**DIRECTIONS**:
Copy every line of the listing below word for word, leaving out the pictures.

**DATASET**:
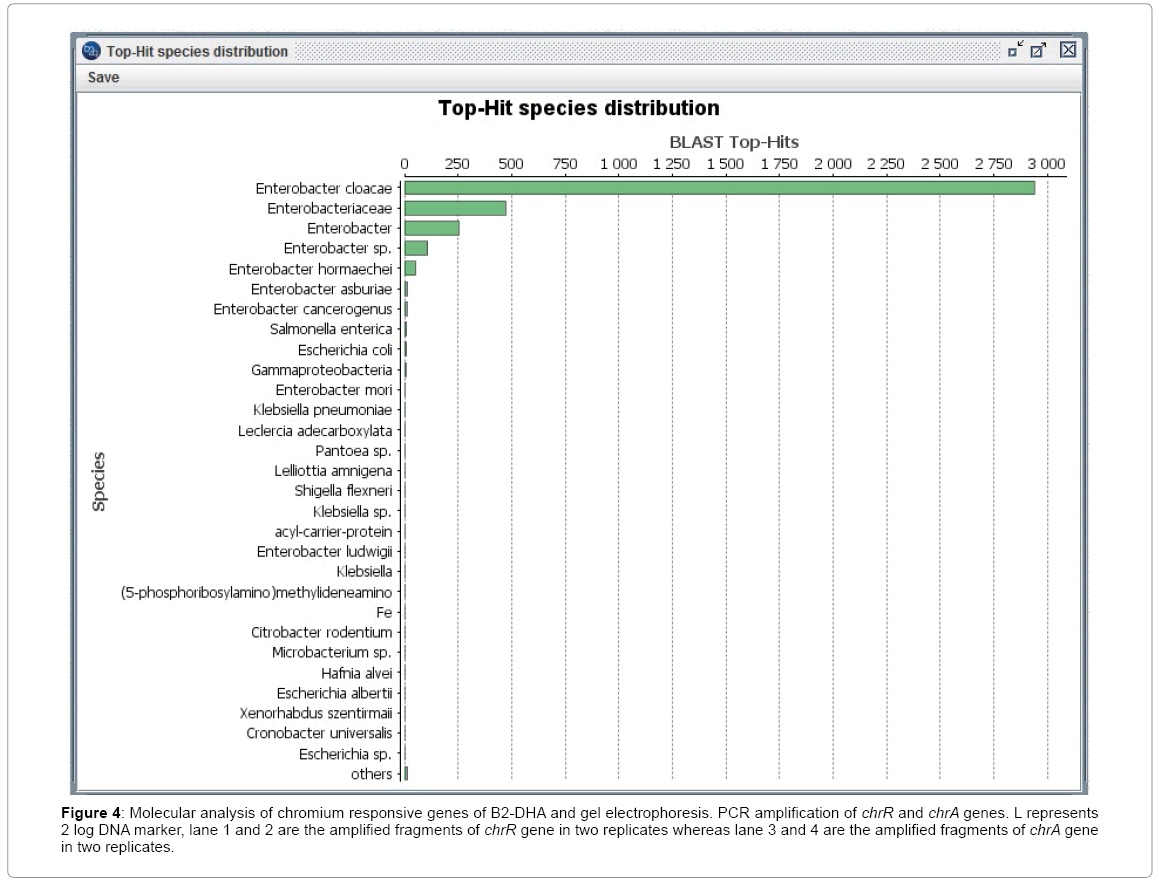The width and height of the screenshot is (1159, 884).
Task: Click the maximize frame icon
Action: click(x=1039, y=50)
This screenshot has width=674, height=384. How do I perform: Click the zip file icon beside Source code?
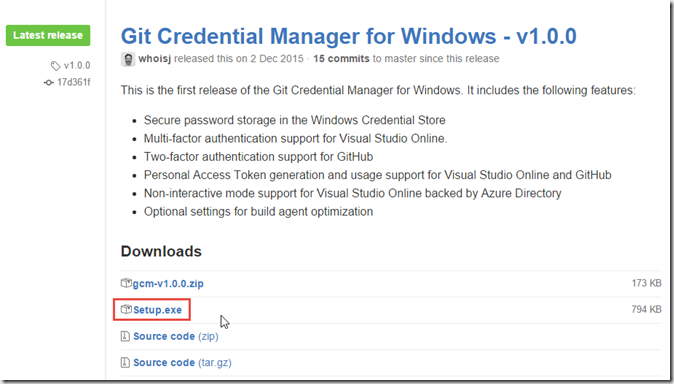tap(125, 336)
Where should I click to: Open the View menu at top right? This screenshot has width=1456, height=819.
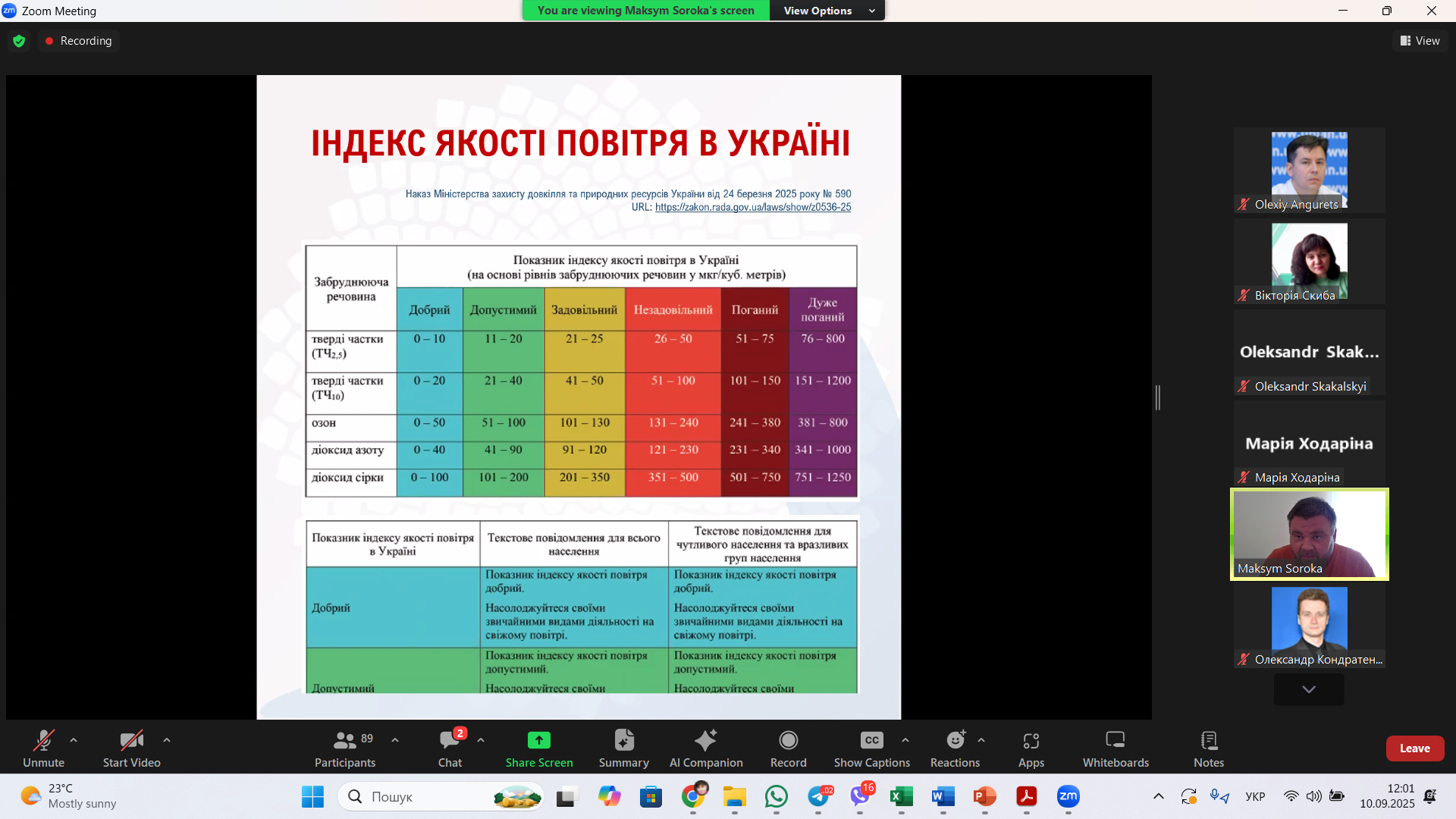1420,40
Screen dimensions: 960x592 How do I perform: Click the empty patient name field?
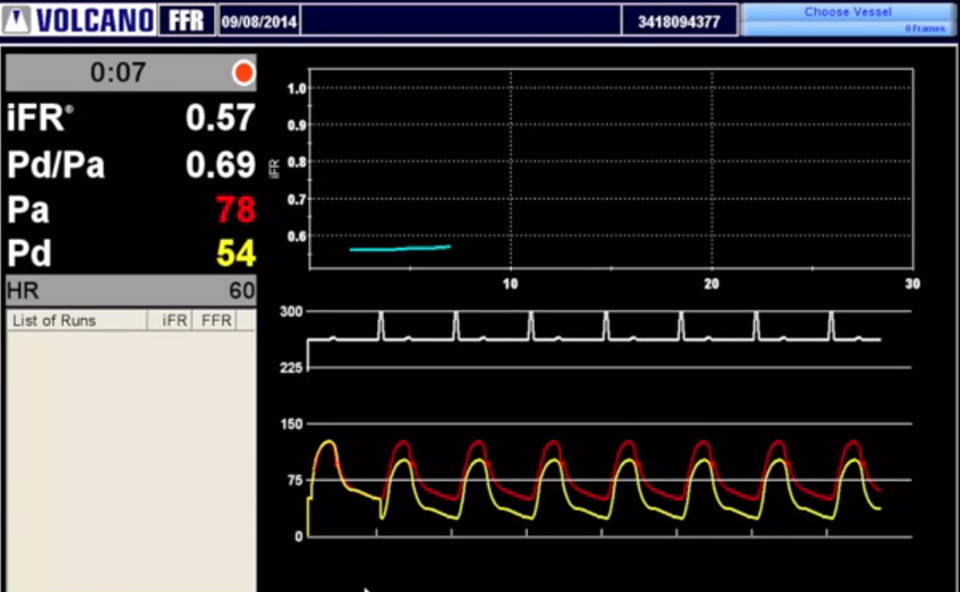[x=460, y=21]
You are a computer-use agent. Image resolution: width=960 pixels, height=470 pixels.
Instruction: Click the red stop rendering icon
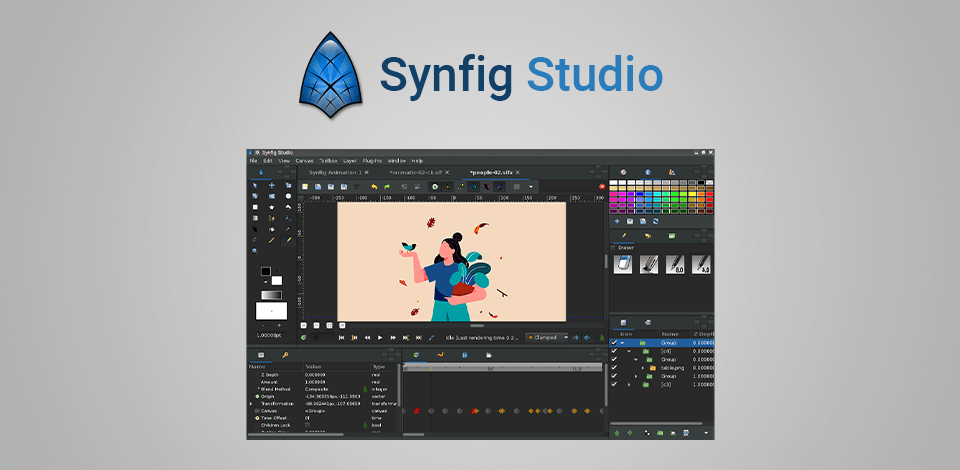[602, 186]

**THE OUTPUT**:
The width and height of the screenshot is (1159, 884).
Task: Click the maximize frame icon
Action: click(x=1039, y=50)
This screenshot has width=674, height=384. How do I perform: Click the zip file icon beside Source code?
tap(125, 336)
Where should I click to: Open the View menu at top right? This screenshot has width=1456, height=819.
1420,40
Screen dimensions: 960x592 How do I perform: Click the empty patient name field?
[x=460, y=21]
You are a computer-use agent. Image resolution: width=960 pixels, height=470 pixels.
Instruction: Click the red stop rendering icon
[602, 186]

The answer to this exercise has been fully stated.